Since music is a fundamental aspect of every culture, it embodies every human emotion and can even transport us to an earlier time through our memory. Oliver Sacks, author of Musicophilia, acknowledges the unconscious effects of music as our body tends to join in the rhythmic motions involuntarily. Working with clients with a variety of neurological conditions, Sacks observed the therapeutic potential and susceptibility to music. Even with the loss of language, music becomes the vehicle for expression, feeling, and interaction.

Well-known music therapists Paul Nordoff and Clive Robbins documented their work with audio recordings and videos of the transformative results of music with children who had emotional or behavioral problems, traumatic experiences, or handicaps. Robbins classifies the "Music Child" as the inner self in every child that evokes a healthy musical response. It is music that becomes the catalyst for discovering the child's potential. In essence, musical play creates an atmosphere that emboldens a child to free expression and reproductive skills. Sometimes family members observe immediate effects because selfhood is encouraged and nurtured and thus a child's personality develops in response to music.

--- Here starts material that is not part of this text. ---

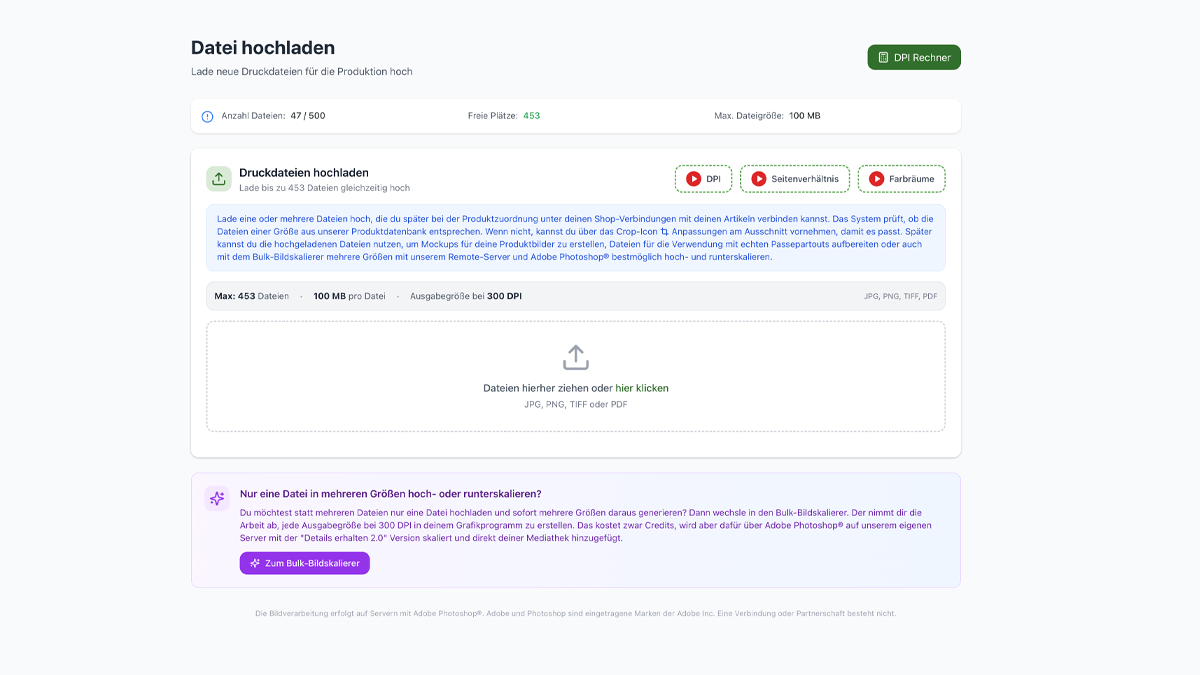Click the max file size "100 MB" value
The image size is (1200, 675).
coord(805,116)
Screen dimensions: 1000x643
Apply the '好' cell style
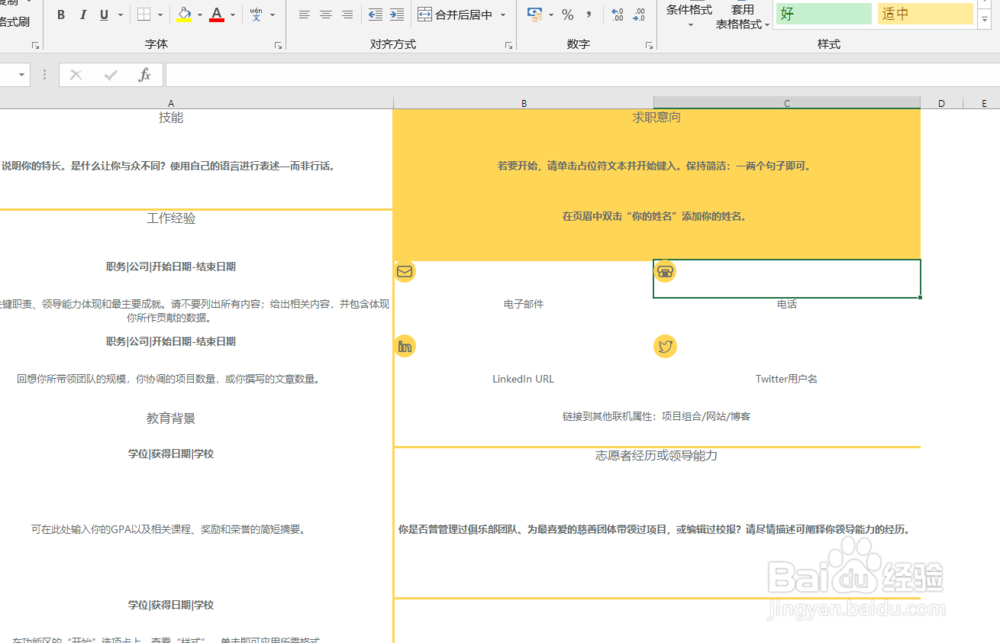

First, the music therapist assesses each client to determine impairments, preferences, and skill level. Notably, every person appreciates different musical genres. Next, treatment is determined based on individualized goals and selection as well as frequency and length of sessions. Finally, the progress of the client is evaluated and updated based on effectiveness. Although sessions are typically structured, therapist also remain flexible and try to meet clients where they are at emotionally and physically.

When music therapy was first introduced in tandem with other medical fields, it was mostly receptive and patients listened to live solo performances or pre-recorded songs. Today, music therapist allow for more creative interactions by having clients improvise, reproduce music or imitate melodies vocally or with an instrument, compose their own songs, and/or listen during artistic expression or with movement.

Recently, studies have been conducted on the effects of music with chemo patients, stroke patients, patients with Alzheimer, spinal or brain injury, and hospice patients. According to a 2017 report from Magee, Clark, Tamplin, and Bradt, a common theme of all their studies was the positive effect music had on mood, mental and physical state, increase in motivation and social engagement, and a connection with the client's musical identity. From 2008-2012, the Department of Oncology/ Hematology of the University Medical Center in Hamburg-Eppendorf orchestrated a randomized pilot study to determine if music therapy helped patients cope with pain and reduce chemotherapy side effects. The sessions were given twice a week for twenty minutes and patients could choose either receptive or active methods. Each week, the quality of life, functioning ability, and level of depression/anxiety were assessed. Although emotional functioning scores increased and perception of pain improved significantly, they determined the outcome was inconclusive because patients have differing levels of manageable side effects and a hope to survive may influence expectations of treatment. However, patients rated the program helpful and potentially beneficial. Moreover, the feasibility of these studies allows for music therapists to practice in educational, psychiatric, medical, and private settings. Although there haven't been any statistical significance based on few empirical adult studies, the trend shows improvements on most measures.